=== Exercise input ===
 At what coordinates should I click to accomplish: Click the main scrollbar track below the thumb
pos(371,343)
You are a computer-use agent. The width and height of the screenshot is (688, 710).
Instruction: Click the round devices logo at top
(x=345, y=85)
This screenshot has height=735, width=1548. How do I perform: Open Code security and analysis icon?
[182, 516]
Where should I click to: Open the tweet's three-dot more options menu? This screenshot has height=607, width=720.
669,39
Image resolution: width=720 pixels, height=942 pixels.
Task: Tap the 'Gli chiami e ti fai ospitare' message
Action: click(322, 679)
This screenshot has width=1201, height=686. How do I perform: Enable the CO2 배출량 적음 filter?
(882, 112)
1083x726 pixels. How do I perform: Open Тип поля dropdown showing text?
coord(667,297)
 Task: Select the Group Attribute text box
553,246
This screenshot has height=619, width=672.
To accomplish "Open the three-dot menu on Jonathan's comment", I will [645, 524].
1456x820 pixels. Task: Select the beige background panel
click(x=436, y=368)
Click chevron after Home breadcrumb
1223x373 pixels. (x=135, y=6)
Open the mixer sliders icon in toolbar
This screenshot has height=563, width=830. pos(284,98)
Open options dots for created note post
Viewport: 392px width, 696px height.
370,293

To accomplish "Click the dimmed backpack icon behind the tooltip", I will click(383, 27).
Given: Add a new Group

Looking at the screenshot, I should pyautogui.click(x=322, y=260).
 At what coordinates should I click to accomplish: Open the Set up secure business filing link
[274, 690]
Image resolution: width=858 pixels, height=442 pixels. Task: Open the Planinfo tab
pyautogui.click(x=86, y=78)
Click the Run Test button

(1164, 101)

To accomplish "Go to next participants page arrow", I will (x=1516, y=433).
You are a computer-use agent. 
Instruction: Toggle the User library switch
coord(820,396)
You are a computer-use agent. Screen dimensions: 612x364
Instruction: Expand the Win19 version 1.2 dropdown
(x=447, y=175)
===
Set exercise »
From the stored data above, pull out every line that contains the string "Task", matching case exactly.

Expected answer »
Task: Tap the 'Gli chiami e ti fai ospitare' message
 Task: Select the Group Attribute text box
1456x820 pixels. Task: Select the beige background panel
Image resolution: width=858 pixels, height=442 pixels. Task: Open the Planinfo tab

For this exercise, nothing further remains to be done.